* **WHAT THE EXERCISE ASKS**:
Copy out the Ghost Song review below in full, word for word.

* **SOURCE TEXT**:
'''
High The unique and entrancing tone

Low Superfluous RPG elements

WTF Kamizake killer robots. I can still hear the clattering noises in my nightmares……


I was fairly unsurprised when I discovered after finishing that Ghost Song was first announced on Kickstarter in 2013. It has the hallmarks of a typical Kickstarter of that era – a more innocent time in crowdfunding history. It’s a 2D, retro-inspired metroidvania, it has an immediately striking art style and overall aesthetic, and it clearly takes a great deal of influence from Dark Souls, whose earthshaking influence on the gaming landscape was only just beginning to be felt nine years ago.

All this stuff immediately made sense to me because Ghost Song was just so eager to please. It was stuffed with story and gameplay ideas that would likely entice someone browsing a crowdfunding page, but might not actually gel together in a practical sense. Let’s start with what works, though.
'''
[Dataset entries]
'''
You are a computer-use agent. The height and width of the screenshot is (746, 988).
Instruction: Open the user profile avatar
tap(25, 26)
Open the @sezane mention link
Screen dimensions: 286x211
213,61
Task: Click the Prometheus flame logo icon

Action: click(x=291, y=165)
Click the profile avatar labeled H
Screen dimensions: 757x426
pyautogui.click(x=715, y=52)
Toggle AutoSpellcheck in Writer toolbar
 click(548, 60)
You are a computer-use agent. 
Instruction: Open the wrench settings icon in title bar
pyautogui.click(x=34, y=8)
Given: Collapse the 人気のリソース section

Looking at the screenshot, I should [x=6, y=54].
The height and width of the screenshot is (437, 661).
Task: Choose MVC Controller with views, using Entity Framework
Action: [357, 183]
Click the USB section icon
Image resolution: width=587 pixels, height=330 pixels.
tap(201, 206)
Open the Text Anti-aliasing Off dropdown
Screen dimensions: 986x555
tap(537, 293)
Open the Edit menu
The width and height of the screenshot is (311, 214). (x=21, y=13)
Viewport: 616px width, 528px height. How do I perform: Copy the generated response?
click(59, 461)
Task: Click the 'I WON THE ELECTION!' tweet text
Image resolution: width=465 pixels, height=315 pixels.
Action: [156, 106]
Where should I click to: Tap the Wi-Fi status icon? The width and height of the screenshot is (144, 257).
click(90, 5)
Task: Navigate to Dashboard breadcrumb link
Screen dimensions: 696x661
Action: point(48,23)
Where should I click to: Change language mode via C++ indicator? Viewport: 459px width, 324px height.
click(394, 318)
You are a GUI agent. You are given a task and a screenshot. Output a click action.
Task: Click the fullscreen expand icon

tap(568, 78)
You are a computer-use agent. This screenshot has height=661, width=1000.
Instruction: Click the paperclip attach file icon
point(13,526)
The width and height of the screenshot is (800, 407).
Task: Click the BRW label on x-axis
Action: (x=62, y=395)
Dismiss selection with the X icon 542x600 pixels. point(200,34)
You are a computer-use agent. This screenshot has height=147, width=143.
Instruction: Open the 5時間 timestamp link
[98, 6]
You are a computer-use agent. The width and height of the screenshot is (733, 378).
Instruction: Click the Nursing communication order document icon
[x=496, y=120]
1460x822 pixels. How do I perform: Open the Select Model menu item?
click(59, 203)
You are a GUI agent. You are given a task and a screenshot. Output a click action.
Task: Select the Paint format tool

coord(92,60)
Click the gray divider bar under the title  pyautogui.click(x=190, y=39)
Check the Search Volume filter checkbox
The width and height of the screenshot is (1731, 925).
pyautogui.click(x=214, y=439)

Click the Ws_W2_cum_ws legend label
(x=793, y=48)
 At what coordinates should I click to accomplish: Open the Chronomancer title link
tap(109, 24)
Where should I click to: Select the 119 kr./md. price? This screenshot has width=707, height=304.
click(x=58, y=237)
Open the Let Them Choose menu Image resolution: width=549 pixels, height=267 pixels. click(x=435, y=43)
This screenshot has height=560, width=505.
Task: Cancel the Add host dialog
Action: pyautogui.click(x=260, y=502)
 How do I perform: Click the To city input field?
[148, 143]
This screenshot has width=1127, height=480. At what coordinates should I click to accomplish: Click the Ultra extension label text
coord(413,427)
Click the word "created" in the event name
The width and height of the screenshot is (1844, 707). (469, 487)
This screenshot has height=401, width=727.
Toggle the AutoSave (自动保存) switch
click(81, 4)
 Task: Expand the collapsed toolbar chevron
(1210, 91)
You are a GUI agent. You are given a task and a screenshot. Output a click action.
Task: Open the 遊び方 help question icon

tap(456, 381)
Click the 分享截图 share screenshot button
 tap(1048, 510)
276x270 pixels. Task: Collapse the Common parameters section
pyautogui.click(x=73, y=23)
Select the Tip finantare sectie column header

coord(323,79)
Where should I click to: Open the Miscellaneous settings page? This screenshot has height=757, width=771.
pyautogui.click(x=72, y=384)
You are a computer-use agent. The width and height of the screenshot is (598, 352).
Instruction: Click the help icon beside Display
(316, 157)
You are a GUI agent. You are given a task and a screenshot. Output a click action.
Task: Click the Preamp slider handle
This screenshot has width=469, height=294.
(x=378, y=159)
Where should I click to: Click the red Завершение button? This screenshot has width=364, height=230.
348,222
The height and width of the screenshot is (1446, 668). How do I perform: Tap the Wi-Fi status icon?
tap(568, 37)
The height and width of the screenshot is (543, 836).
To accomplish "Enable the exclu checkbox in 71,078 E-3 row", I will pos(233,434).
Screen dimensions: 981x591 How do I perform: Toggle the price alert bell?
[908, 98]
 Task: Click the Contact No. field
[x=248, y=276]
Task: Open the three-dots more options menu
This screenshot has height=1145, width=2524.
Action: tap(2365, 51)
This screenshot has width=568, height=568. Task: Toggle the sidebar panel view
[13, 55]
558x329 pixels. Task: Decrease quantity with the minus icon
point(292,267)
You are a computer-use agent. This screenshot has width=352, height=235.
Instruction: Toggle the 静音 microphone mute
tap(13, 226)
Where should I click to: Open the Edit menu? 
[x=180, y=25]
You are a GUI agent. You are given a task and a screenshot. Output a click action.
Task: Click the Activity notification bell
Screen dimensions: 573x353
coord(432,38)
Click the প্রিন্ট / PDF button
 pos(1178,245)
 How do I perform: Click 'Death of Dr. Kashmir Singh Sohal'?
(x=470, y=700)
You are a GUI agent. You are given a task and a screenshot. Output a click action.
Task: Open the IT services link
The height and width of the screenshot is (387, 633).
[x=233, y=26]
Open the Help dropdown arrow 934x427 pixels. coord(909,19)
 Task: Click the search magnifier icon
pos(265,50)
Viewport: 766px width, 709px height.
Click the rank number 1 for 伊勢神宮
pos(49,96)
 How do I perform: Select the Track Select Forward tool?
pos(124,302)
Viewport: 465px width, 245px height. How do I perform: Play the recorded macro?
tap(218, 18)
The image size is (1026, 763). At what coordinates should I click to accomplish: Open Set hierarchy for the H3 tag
'''
* **TASK RESULT**:
High The unique and entrancing tone

Low Superfluous RPG elements

WTF Kamizake killer robots. I can still hear the clattering noises in my nightmares……


I was fairly unsurprised when I discovered after finishing that Ghost Song was first announced on Kickstarter in 2013. It has the hallmarks of a typical Kickstarter of that era – a more innocent time in crowdfunding history. It’s a 2D, retro-inspired metroidvania, it has an immediately striking art style and overall aesthetic, and it clearly takes a great deal of influence from Dark Souls, whose earthshaking influence on the gaming landscape was only just beginning to be felt nine years ago.

All this stuff immediately made sense to me because Ghost Song was just so eager to please. It was stuffed with story and gameplay ideas that would likely entice someone browsing a crowdfunding page, but might not actually gel together in a practical sense. Let’s start with what works, though.